The complete, tested code is available on GitHub as a single file. Before turning this into an Actor, all required libraries should be placed in the requirements.txt (copied below for reference).

apify < 3.0
beautifulsoup4[lxml]
httpx
types-beautifulsoup4
langchain
langchain-openai

Setting up an Apify Actor

You can now set up your LLM scraper as an Apify Actor. As we noted at the beginning, Actors are serverless (cloud) programs that run inside Docker containers. But what are the benefits of turning scrapers into Actors?

They can run long jobs - Because Actors run on Apify servers, you can run extended tasks without worrying about disconnection.
You can publish and monetize them - You can publish Actors on Apify Store so that those who need your solution can find them easily and pay to use them, which gives you passive income.
You can integrate them with other tools - Actors integrate with many apps and libraries, so you can automate workflows effectively.
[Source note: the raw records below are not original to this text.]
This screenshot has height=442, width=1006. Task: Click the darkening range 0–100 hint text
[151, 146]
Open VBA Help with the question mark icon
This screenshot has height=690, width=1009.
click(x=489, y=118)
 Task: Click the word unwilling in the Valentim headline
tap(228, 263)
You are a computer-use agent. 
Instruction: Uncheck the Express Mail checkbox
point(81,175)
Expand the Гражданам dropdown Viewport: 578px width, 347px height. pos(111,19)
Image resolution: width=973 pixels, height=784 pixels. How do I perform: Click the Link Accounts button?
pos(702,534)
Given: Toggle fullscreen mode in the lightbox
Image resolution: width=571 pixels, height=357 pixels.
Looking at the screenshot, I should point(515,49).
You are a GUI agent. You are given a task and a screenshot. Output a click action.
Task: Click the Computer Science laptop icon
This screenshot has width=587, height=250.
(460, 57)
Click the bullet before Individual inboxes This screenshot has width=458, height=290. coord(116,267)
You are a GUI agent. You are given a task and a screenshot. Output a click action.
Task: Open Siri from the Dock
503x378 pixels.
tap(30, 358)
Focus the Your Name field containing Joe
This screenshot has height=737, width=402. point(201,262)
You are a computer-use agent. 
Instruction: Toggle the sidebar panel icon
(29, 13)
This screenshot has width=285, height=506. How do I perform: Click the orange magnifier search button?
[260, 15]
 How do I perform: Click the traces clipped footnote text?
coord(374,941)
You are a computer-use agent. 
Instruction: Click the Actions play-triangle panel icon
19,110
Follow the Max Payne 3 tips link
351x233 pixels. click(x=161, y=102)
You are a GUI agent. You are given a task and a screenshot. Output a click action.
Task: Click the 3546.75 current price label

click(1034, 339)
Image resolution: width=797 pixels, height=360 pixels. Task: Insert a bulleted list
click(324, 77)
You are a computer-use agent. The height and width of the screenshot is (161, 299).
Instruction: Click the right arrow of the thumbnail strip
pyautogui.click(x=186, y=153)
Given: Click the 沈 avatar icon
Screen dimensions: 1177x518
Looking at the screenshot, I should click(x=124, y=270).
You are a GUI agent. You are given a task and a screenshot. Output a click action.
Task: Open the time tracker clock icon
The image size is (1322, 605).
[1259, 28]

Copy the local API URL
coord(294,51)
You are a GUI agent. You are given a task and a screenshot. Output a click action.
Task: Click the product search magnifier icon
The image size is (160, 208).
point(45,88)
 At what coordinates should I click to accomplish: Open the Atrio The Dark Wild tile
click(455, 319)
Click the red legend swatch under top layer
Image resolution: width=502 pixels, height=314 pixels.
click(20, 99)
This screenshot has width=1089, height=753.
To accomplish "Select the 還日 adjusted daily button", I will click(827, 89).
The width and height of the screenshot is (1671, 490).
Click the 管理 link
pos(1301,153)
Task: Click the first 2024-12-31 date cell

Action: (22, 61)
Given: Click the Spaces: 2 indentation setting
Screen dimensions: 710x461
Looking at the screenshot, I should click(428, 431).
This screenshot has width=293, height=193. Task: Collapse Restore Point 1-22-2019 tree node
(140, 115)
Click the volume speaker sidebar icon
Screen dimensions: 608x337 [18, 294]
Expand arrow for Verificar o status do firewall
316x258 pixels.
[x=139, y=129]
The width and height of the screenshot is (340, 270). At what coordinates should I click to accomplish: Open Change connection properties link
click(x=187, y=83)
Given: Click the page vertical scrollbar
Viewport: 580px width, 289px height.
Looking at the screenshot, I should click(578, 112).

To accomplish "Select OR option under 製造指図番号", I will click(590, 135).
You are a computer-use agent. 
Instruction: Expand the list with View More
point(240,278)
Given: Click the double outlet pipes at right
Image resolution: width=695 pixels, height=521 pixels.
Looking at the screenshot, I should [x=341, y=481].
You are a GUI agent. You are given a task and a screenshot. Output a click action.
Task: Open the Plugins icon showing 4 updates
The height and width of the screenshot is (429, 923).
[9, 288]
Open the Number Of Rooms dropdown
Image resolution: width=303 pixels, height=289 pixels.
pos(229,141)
To make an Actor, go to Apify Actors templates (assuming you already have an Apify account). Here, we're using the basic web scraping template.

Clicking “Run on Apify” takes you to the respective Actor. You'll see some key files in the directory, like:

Dockerfile
main.py

You can set up Docker by taking all the installations there, and main.py will be used for the code.

Output

The second screenshot below shows the output, so we know that it's working fine on Apify and fetching the respective headlines. As you can see in the first screenshot, the “Storage” tab displays the required output in all the common formats (JSON, CSV, XML, etc) without requiring any explicit coding.

Here's the output in JSON.

Conclusion

We've demonstrated that it's not only possible but also useful to use LLMs for web scraping. This was just a simple example, but the applications extend far beyond. By creating an Actor, you can run your LLM scraper in the cloud in a serverless manner and can even monetize it by pushing it to Apify Store.